According to Citi, oil prices could surge to $100 a barrel in the short term due to recent developments in Saudi Arabia and Russia. The firm revised its projections for oil balances for the third and fourth quarters on Monday, following the extension of oil output cuts by the two countries until the end of the year. This pushed U.S. crude oil prices above $90 a barrel for the first time since November 2022.
Citi’s global head of commodities, Edward Morse, stated that geopolitical factors and the Saudi appetite to withhold oil from the market, along with Russia’s export constraints, are pointing towards higher prices in the short term. However, he also cautioned that higher near-term prices could lead to downsides next year and that the current $90 price level seems unsustainable due to faster supply growth than demand.

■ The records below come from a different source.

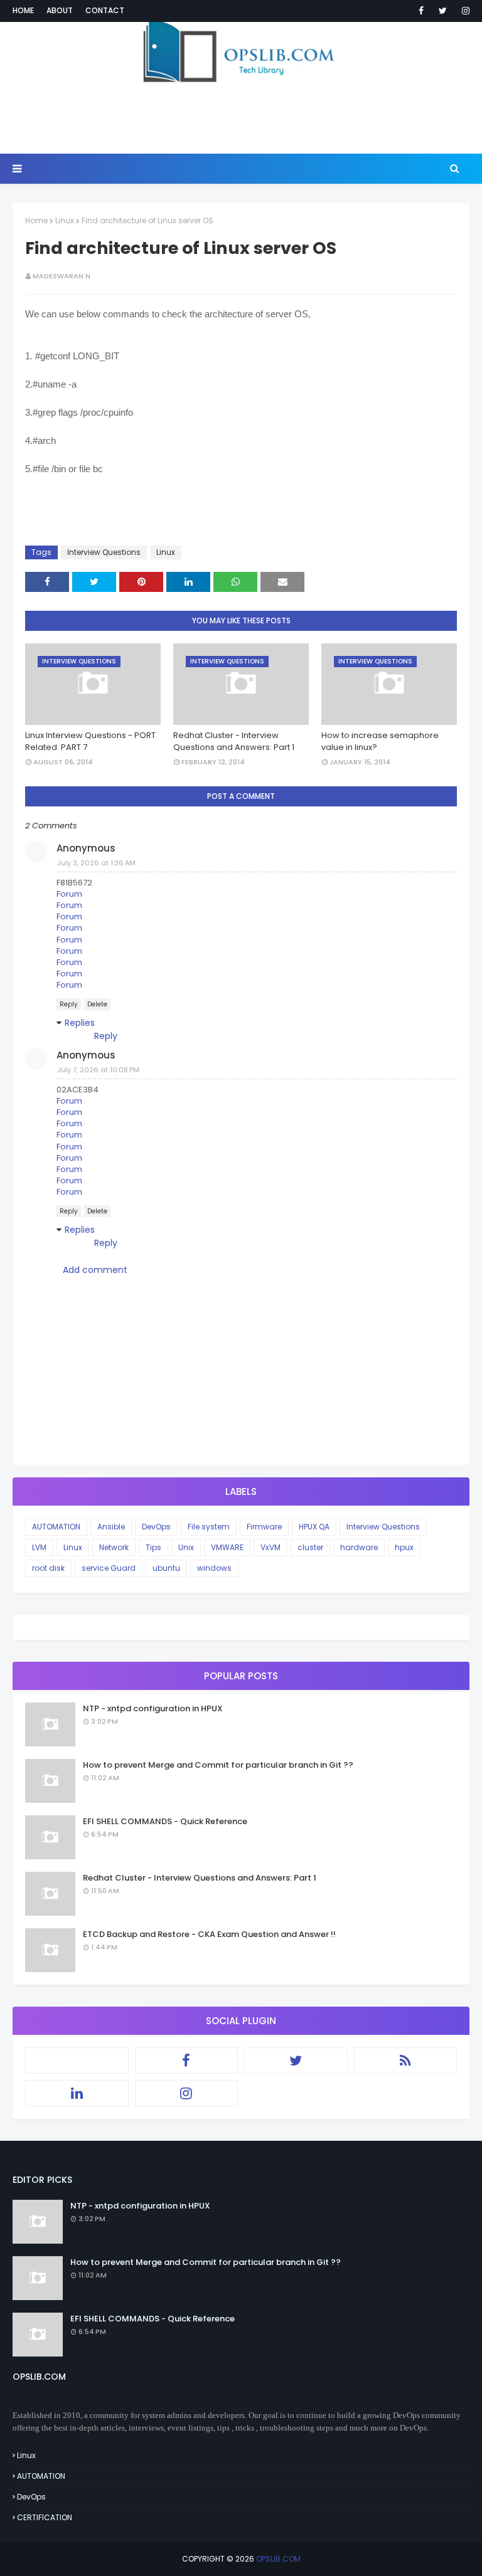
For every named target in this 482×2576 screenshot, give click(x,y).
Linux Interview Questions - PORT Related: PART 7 (90, 741)
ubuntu (166, 1568)
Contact (104, 10)
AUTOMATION (56, 1526)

Last week, OPEC forecasted solid demand and warned of a supply deficit in 2023 if production cuts persist. Citi, while revising fourth-quarter balances, adjusted its demand outlook downward, citing global risks and uncertainties in China. Morse highlighted Chinese refined product exports as a wildcard, stating that increased export quotas could lead to higher refinery activity and more exports. This could ease tight diesel markets but potentially crash gasoline markets.
In August, inflation, as measured by the Consumer Price Index, saw its biggest monthly increase this year, rising by 5.6%. This increase included a surge of 10.6% in gasoline prices.
It is important to monitor how these developments in Saudi Arabia, Russia, and China will impact global oil prices in the short and long term.